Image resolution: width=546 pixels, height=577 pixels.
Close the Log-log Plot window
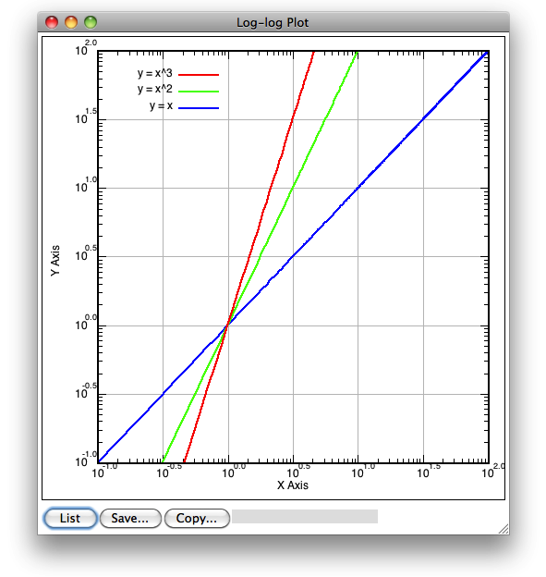click(x=52, y=22)
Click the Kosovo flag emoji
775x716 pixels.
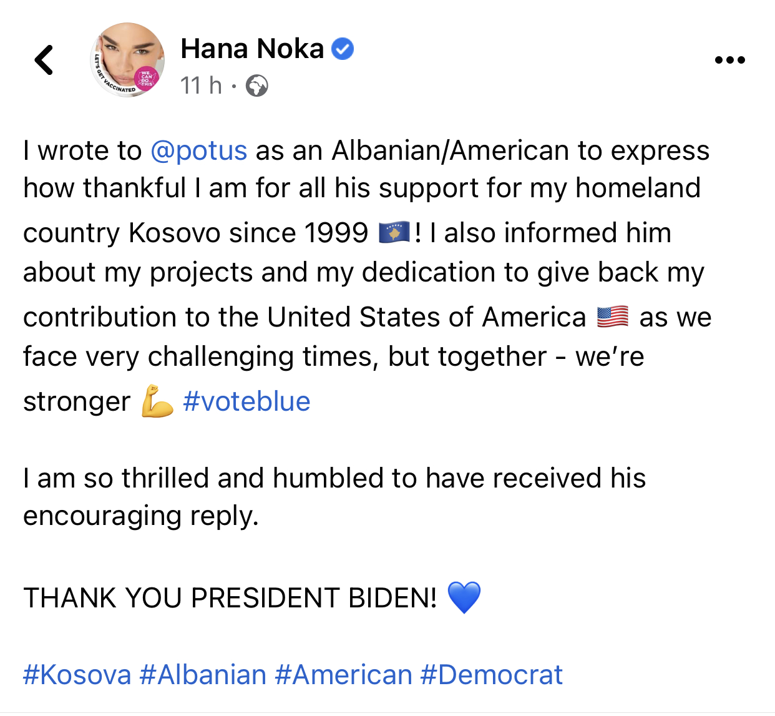(x=394, y=232)
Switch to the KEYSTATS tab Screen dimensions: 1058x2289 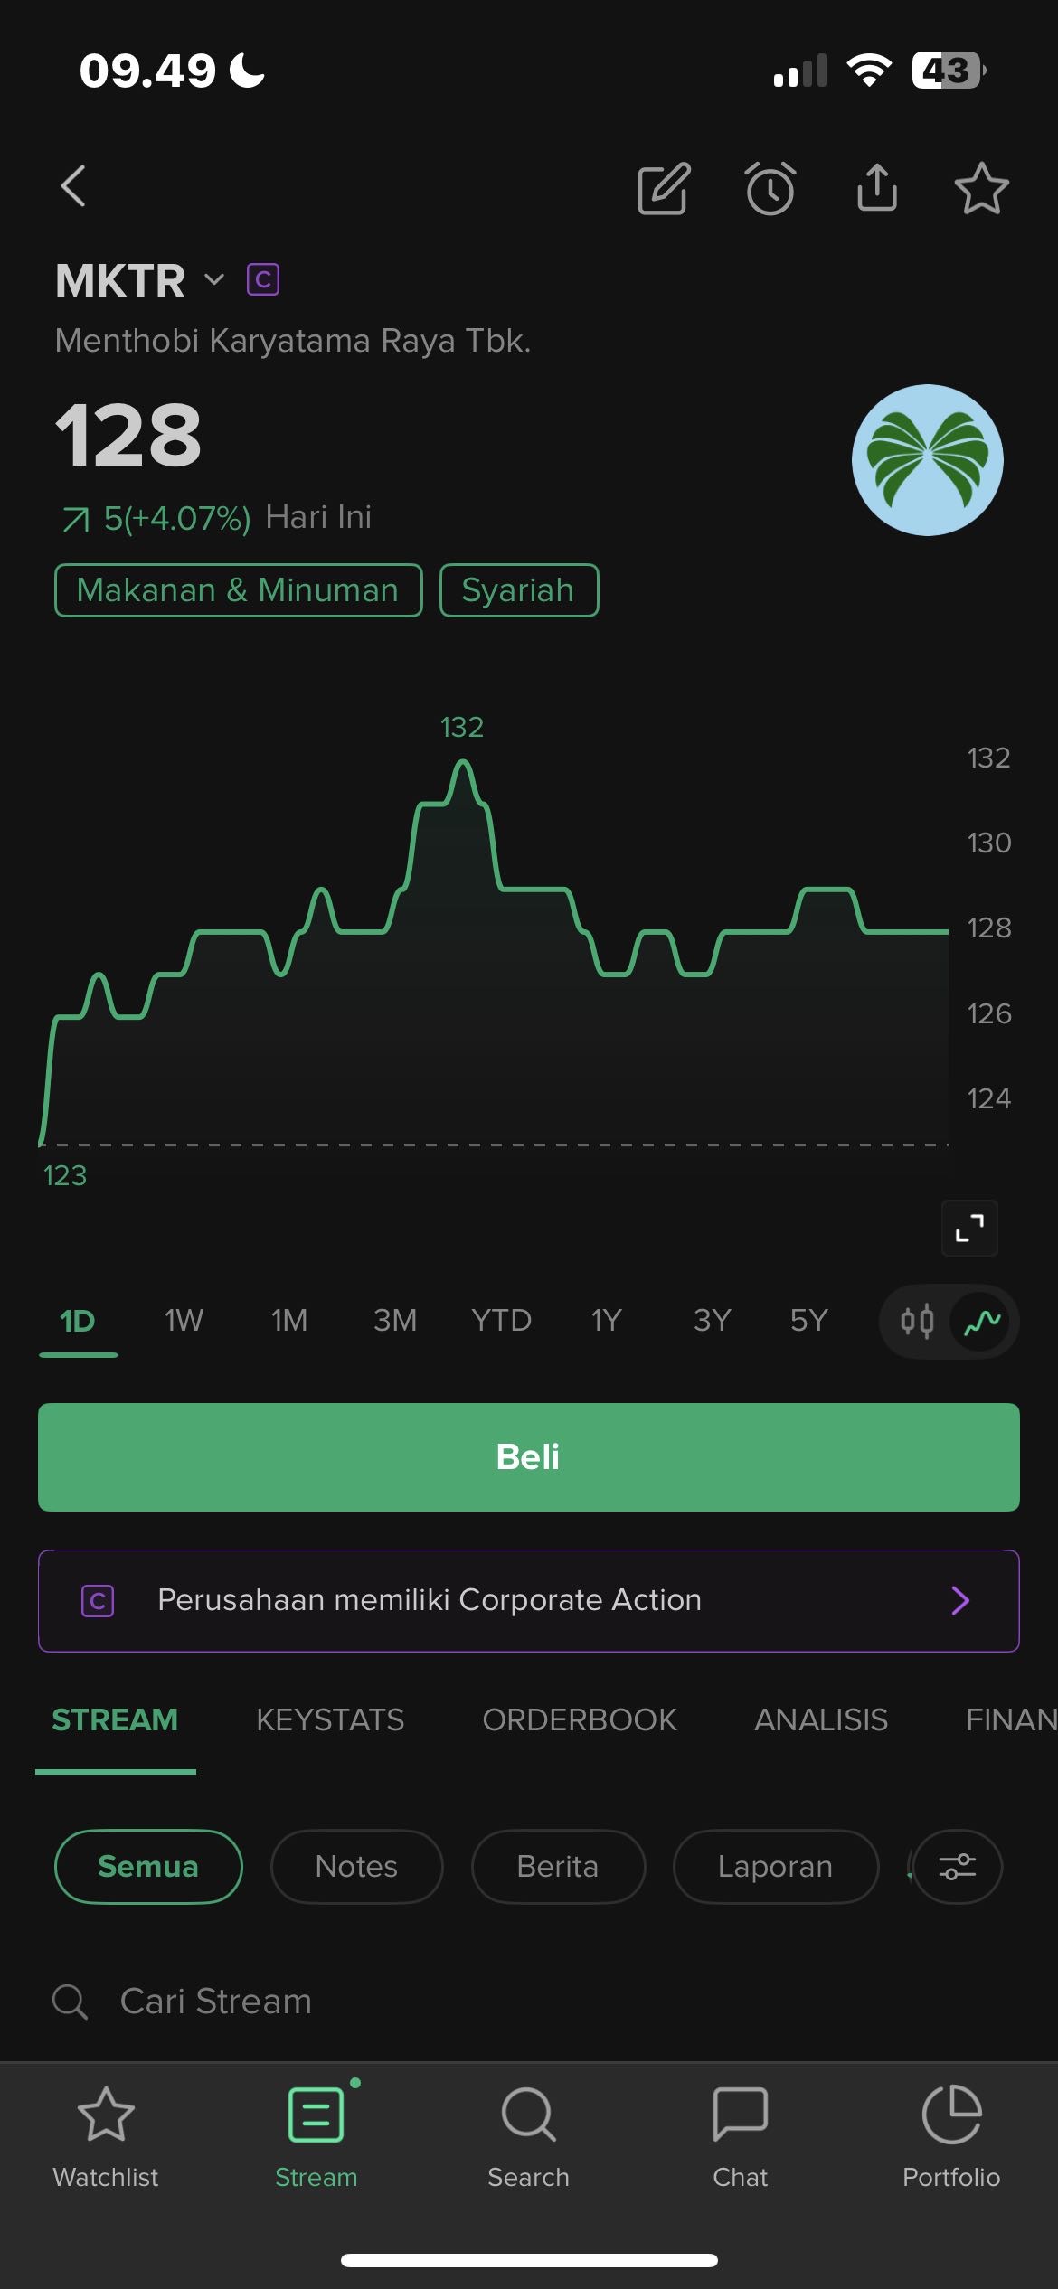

————

> **ACTIVITY**: Please print the entries above exactly. Skip every picture.

> **EXERCISE OUTPUT**:
Image resolution: width=546 pixels, height=577 pixels.
Close the Log-log Plot window
click(x=52, y=22)
Click the Kosovo flag emoji
775x716 pixels.
(x=394, y=232)
Switch to the KEYSTATS tab Screen dimensions: 1058x2289 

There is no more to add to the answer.